Almost exactly 85 years ago, Sir Ernest Shackleton set out to cross the Antarctic continent. After his ship was frozen into the ice pack, the expedition waited and worked through the long polar nights, then the long polar days, before Shackleton managed to get them all rescued, a story that continues to generate popular books1. In honour of his exploits, Shackleton had a lunar crater (just to the right of centre in this image of the lunar south pole) named after him. That crater is now getting attention as a part of another story that involves ice, long days and nights — and perhaps, ultimately, human exploration.

Lunar scientists have long known that because the Moon's axis of rotation is almost perpendicular to its path around the Sun, the polar regions could have high points that are permanently sunlit, and crater floors that are permanently in shadow. This false-colour image (inside the yellow line, and overlaid on a radar image of the region) shows the percentage of the lunar day for which a given location is illuminated (white, orange and red receive the most illumination, the clear regions receive none), based on a newly reported analysis of images taken in 1994 by the Clementine spacecraft2. A separate radar study3 has confirmed that many regions, including the bottom of Shackleton Crater, are likely to be permanently shadowed. Conversely, some regions are sunlit most of the time and would be prime locations for lunar bases, or at least for solar arrays to support a polar base. For example, the white region at the left (poleward) edge of Shackleton Crater is sunlit more than 80% of the time, and there is a ridge 10 km away that is sunlit 90% of the time that the first spot is not.
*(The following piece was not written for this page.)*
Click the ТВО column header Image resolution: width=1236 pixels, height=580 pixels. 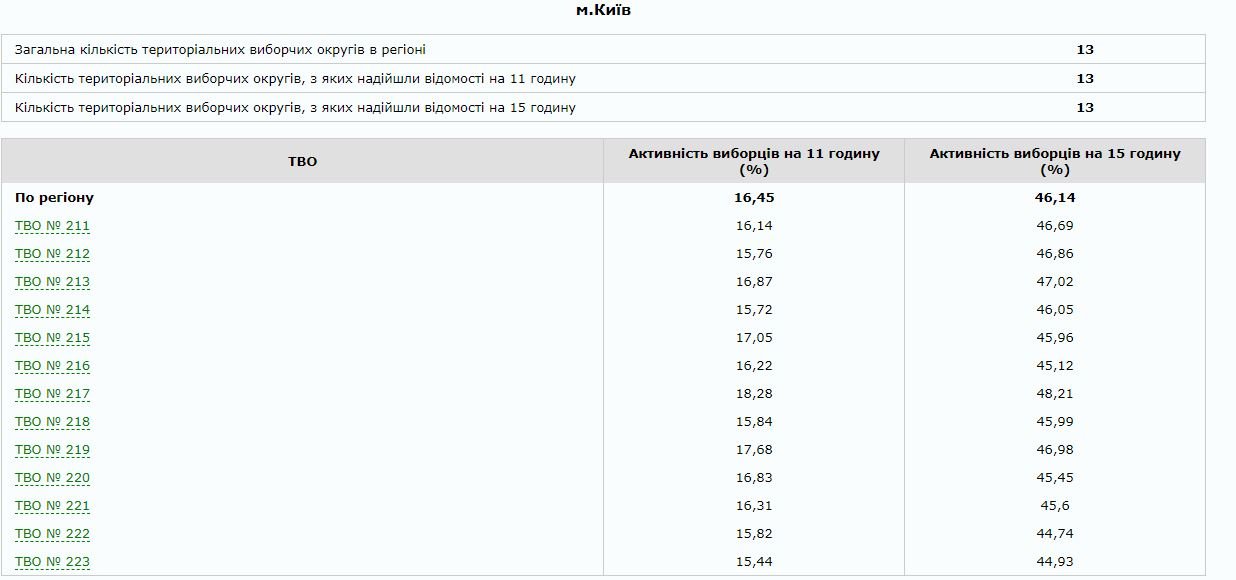pos(304,162)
A polar base would be more attractive if the permanently shadowed crater floors have managed to cold-trap water ice, which could be mined for life support or fuel. Data from the neutron spectrometer aboard the Lunar Prospector spacecraft4 apparently showed abundant hydrogen at the poles, possibly, though not definitely, in the form of water ice; similarly, a Clementine radar experiment may5 or may not6 have provided evidence for ice.

At the end of July, with its funding expired and its fuel nearly gone, Lunar Prospector will be crashed into a crater near the pole (the larger crater above and to the right of Shackleton) and Earth-bound telescopes will search for evidence of water released by the impact7. The chances of the experiment detecting water are no better than 10%, but this is just the next step in a search for the conditions that might make exploration of the lunar poles possible.